Thursday, May 18, 2006

Border deployment for National Guard a useless political gesture

I'm saddened and a little surprised by President Bush's ill-considered decision to place National Guard troops on the border. I seems SO cynical: As a security measure it's an excellent political gesture, but there's no pragmatic justification for the plan. Twice as many troops wouldn't be enough to halt immigration, and the nation can't afford to militarize the border indefinitely - after all, the Pentagon still needs soldiers to occupy Iraq. (My guess: troops on the border re-deploy right after the November elections.) Congress is already diverting money from Iraq to the southern border, now I guess we'll be diverting troops, too.

The scheme brings with it a truckload of practical problems: Soldiers aren't trained for the delicate task of parsing immigration status in the field or conducting searches under auspices of the Fourth Amendment.

Not to mention we've tried this before, though it seems like the Texans around Bush have awfully short memories. While Bush was Texas Governor, the U.S. deployed military troops to the Texas-Mexico border to fight the War on Drugs and the adventure ended disastrously. Don't believe me? Ask the family of Esequiel Hernandez, the teenage shepherd pictured above who was killed by a marine in 1997 near Redford on the Texas-Mexico border.

If it's true that history repeats itself - the first time as tragedy, the second time as farce - then we can look forward to an ugly, chaotic summer. Many of these troops are returning from Iraq and Afghanistan and probably hoped they'd go home to see their families. Instead they'll spend the next few months soaking in the 100+ degree desert sun laden with miltiary gear. That should give a huge boost to troop morale, don't you think?


Will the National Guard employ the same rules of engagement on the border as troops were trained to abide by in Iraq and Afghanistan? If not, will they be re-trained? You've got to feel sorry for the Guard troops caught in the middle. Trained to fight in a real war, they're being deployed instead on a pointless highly, politicized exercise that's doomed to fail before it begins. Troops apparently won't be patrolling or making arrests but will play a "support" role. I don't know what that would even mean - that it's mostly for show, I guess. A big waste of time and money that achieves no public policy goal but symbolically placates the President's base.
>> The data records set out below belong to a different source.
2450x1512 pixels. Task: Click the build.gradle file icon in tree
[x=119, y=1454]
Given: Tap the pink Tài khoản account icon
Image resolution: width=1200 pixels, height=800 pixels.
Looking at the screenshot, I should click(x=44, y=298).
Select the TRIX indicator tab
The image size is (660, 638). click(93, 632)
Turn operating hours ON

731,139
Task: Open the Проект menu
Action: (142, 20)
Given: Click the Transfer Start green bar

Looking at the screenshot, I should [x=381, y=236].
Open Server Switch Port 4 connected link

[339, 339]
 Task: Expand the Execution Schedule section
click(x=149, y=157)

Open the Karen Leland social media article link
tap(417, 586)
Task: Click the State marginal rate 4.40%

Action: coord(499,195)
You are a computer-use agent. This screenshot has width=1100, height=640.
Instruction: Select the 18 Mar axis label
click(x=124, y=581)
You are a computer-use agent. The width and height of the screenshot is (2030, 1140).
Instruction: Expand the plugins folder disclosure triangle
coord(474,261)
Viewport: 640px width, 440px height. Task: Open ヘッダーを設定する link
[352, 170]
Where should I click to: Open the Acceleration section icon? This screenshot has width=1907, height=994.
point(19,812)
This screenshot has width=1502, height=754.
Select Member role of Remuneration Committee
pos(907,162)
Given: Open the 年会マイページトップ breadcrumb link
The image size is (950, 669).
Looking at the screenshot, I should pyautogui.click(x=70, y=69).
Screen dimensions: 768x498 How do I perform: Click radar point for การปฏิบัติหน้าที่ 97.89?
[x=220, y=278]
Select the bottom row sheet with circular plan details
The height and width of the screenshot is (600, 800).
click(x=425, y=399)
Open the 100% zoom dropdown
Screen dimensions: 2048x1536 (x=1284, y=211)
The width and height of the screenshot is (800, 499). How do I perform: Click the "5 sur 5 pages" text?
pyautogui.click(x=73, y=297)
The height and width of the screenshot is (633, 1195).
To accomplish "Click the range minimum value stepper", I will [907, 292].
The Senate, too, appears to be adopting a more xenophobic stance in light of the President's address - even including the ridiculous idea of building a wall.
Note to the US government engineering geniuses who must design this boondoggle: The border between Texas and Mexico is a river basin! Land will quickly erode underneath any wall you build after the first gullywasher. After a couple of years, nature would open up gaps with little human assistance. You could build with chain link, but folks would quickly and frequently cut it. Iron bars would be expensive, could be hacksawed, and would be hard to repair. Plus if contractors can't hire illegal immigrant labor, I doubt they can find enough workers to build or maintain it anyway! The whole idea's just dumber than dumb - an empty political gesture disguised as a public policy decision.

This is why I hope Texas NEVER switches to annual legislative sessions. Nothing good seems to happen when politicians make public policy in even numbered election years.

6 comments:

Anonymous said...

I agree that two times more wont help.

We need at LEAST 15000 troops.

I agree with Bill O'Reilly on this issue

Gritsforbreakfast said...

To protect us from what? Our housekeepers?

Anonymous said...

That's a pretty biased link to the shooting of the Mexican kid. You couldn't have picked a more fact based article instead of a propaganda piece?

http://www.ndsn.org/AUGUST97/NEIGHBORS.html

http://www.pacificnet.net/jue/idontknow/970815b.html

Anonymous said...

You ACLU guys sat by and did nothing about the Texas National Guard's Counter Drug Task Force. Now they are going to be on steroids with this new budget burst for the mission of catching people as well as contraband.
Think of a huge statewide Byrne Immigrant Task Force....

Gritsforbreakfast said...

"you ACLU guys ... "

Hey, I've only got two hands!

I'll be looking at the links you posted before, though. Anything else you want to point me to now would be good, too. Better late than never.

Anonymous said...

Get your Open Records Act and FOIA letters ready to go. Get their budget and manning tables....follow the money.